Focused on developing products and services for the digital assets sector, Bullish has rewired the traditional exchange to benefit asset holders, enable traders and increase market integrity. Supported by the group’s treasury, Bullish’s new breed of exchange combines deep liquidity, automated market making and industry-leading security and compliance to increase the accessibility of digital assets for investors. Bullish exchange is operated by Bullish (GI) Limited and is fully regulated in Gibraltar.Mission: To make trading with digital assets more rewarding and secure.​Vision: To be the most innovative, respected, and trusted leader in crypto.

Reports to:

Head of Security Engineering

Bullish is seeking someone highly experienced in Security Operations and Incident Response to join the SOC team. The successful candidate will act as the local manager for SOC analysts within the US and will be the primary escalation point for the region with the responsibility of Incident Manager.

The successful candidate will be expected to take part in the on-call rota to periodically provide cover for addressing any high and critical events outside normal working hours

This position reports to the Global Head of Security Operations based in Hong Kong.

This position is an on-site role, the successful candidate will work in our New York office.

Role & Responsibilities

• Provide supervision to SOC Analysts based in the US.

• Act as the primary escalation point for the region and perform the role of Incident Manager.

• Manage day to day activities of Bullish Security Operations Center (SOC) ensuring Service Level Objectives are met.

• Monitor and respond to security incidents, perform containment and forensic investigations.

• Coordinate with various teams across the organization for security incident response.

• Identify gaps from incidents and recommend controls for improvement.

• Develop and maintain incident playbooks and SOPs.

• Develop detection use cases in SIEM.

• Analyze security event data for proactive threat hunting.
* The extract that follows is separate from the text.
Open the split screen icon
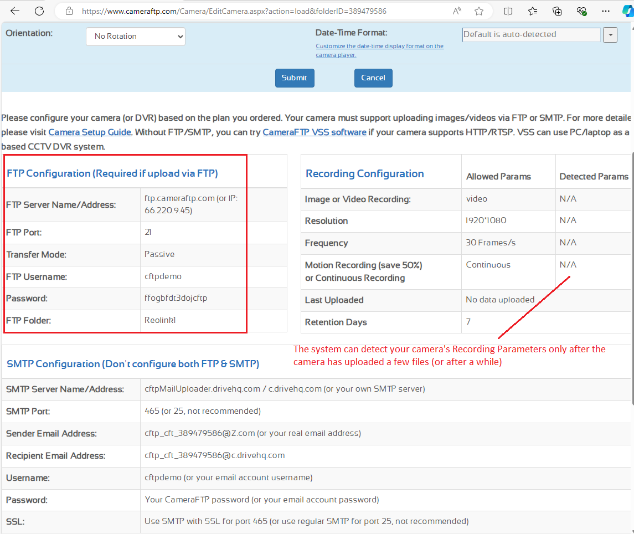The width and height of the screenshot is (634, 534). point(508,11)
• Conduct research on latest threats and vulnerabilities to improve incident response readiness and capabilities.

• Organize or take part in Tabletop and Red/Purple team exercises to improve the organization's incident response readiness.
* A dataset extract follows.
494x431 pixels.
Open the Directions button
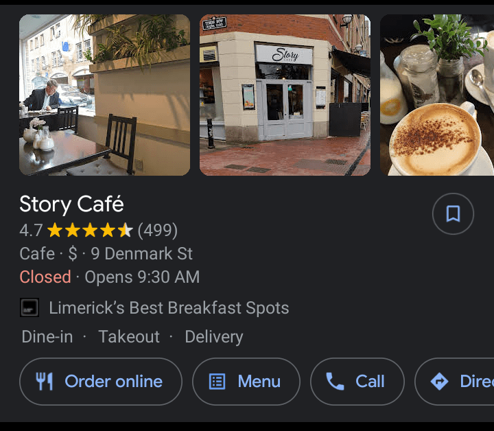click(454, 381)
• Update policies and procedures as needed to ensure compliance with regulatory requirements.

Experience & Qualifications

• 5+ years of verifiable experience in Security Operations and Incident Response.

• Experience in performing the role of an Incident Manager.
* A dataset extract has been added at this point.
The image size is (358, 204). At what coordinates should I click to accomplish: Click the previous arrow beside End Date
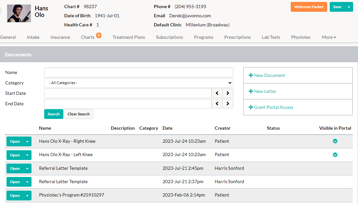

• Experience in performing analysis with SIEM technologies such as Splunk and / or Google Chronicle.

• Experience in performing proactive and reactive threat hunting using MITRE ATT&CK or similar frameworks.

• Understanding and working knowledge of security controls/tools such as host-based and network-based IDS/IPS, WAF, EDR, etc.

• Understanding of networking protocols, operating systems and cyber security concepts and technologies.

• CISSP, CISM, GCIA, GCIH, GCFE, GCFA, GREM, Splunk Power User or similar certifications are highly advantageous.

• Other security certification from recognized bodies is a plus.

• Experience in forensic tools and malware analysis is a plus.

• Experience with Cloud environments such as AWS and GCP is a plus.

• Ability to work across different regions in a process/procedure driven organization.

• BS/BA degree in Cyber Security/Computer Science or equivalent combination of related work experience desired.

• Excellent verbal and written presentation skills with a proficiency

Annual Base Salary

• US$157,120 to US$214,281

Bullish is proud to be an equal opportunity employer. We are fast evolving and striving towards being a globally-diverse community. With integrity at our core, our success is driven by a talented team of individuals and the different perspectives they are encouraged to bring to work every day.